In the March 5, 2004, issue of Cell, the pair show that a tension-sensitive molecular motor provides the rigidity needed by the tiny, hairlike sensors of the inner ear to respond to sound.
This study demonstrated for the first time how a protein could function as an anchor, stalling in place once the optimal tautness is created in a membrane and then restarting when the membrane slackens.
"Our general feeling is that tension-sensitive machines are at the heart of the dynamic city plan," says Spudich, who is also the Douglass M. and Nola Leishman Professor of Cardiovascular Disease.

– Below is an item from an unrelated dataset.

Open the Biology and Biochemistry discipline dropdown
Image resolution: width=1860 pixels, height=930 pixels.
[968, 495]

With an understanding of the intricacies of the motors, researchers can design drugs to block or augment them; Spudich has co-founded a company called Cytokinetics to create drugs selectively targeting molecular motors involved in cancer and cardiovascular disease.
Hit the brakes
For example, some chemotherapeutic agents target rapidly dividing cancer cells by blocking the molecular highways -- called microtubules -- that are used by kinesins, motors critical to cell division. Microtubules are also used by nerve cells to relay information, so drugs that block these highways can cause profound neurological side effects.

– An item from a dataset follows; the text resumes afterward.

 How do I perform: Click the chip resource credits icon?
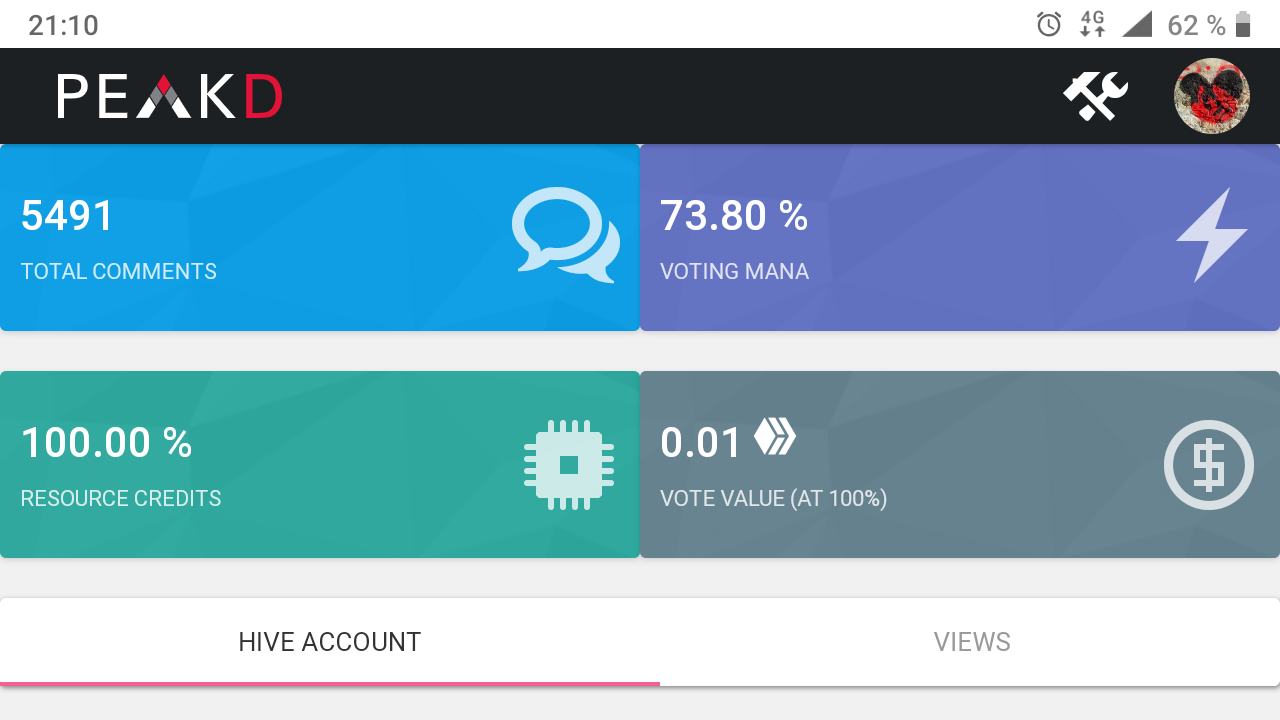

It would make a lot more sense, says Spudich, to halt the specific motors involved in cell division rather than obstruct the highways along which they move. "If you have yellow Volkswagens running between San Francisco and Palo Alto on Highway 280 causing a problem you would like to inhibit, would you find some way to specifically blow up only the yellow Volkswagens traveling on that highway or would you blow up all the highways in the United States?" he says. "The answer is simple."-- Mitzi Baker
The study was funded by the National Institutes of Health.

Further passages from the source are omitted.